_Given data_.
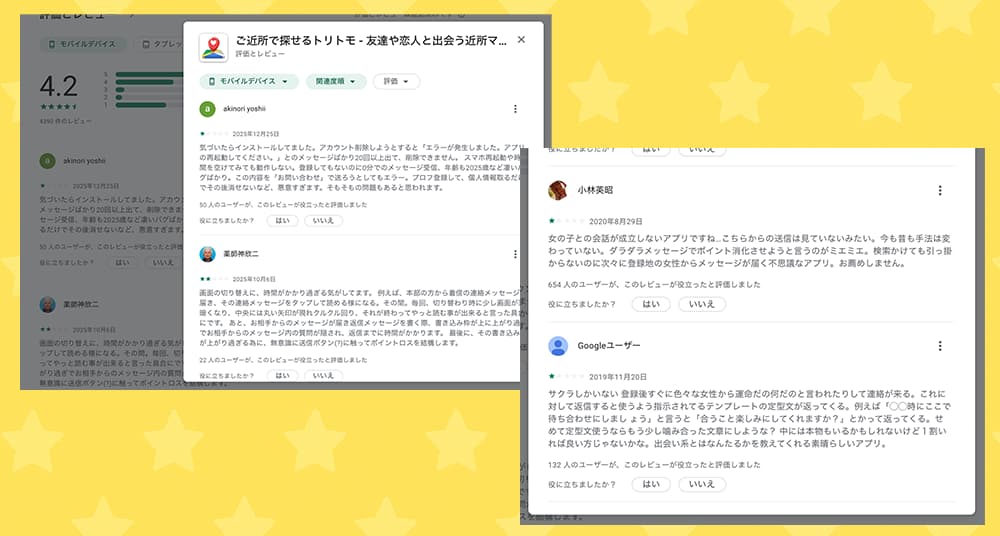
Task: Click akinori yoshii's green avatar in dialog
Action: pyautogui.click(x=208, y=109)
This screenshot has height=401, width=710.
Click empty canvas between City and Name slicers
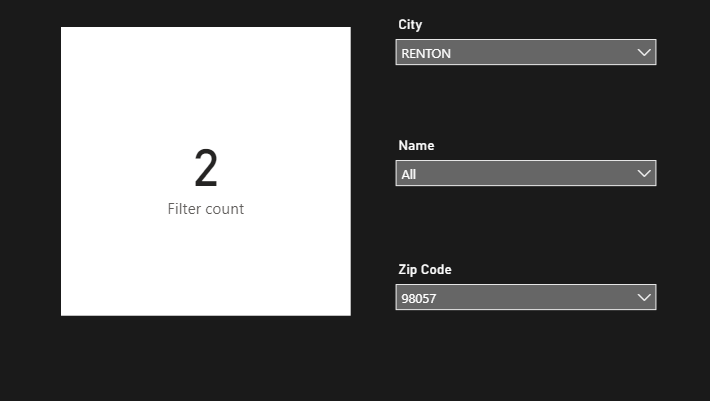[x=525, y=102]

_What you are asked to do_. Where the line containing "This screenshot has height=401, width=710." appears above, start there and set down each line exactly through the last line of the data; leave out every picture.

_Response to the exercise_.
This screenshot has height=401, width=710.
Click empty canvas between City and Name slicers
[x=525, y=102]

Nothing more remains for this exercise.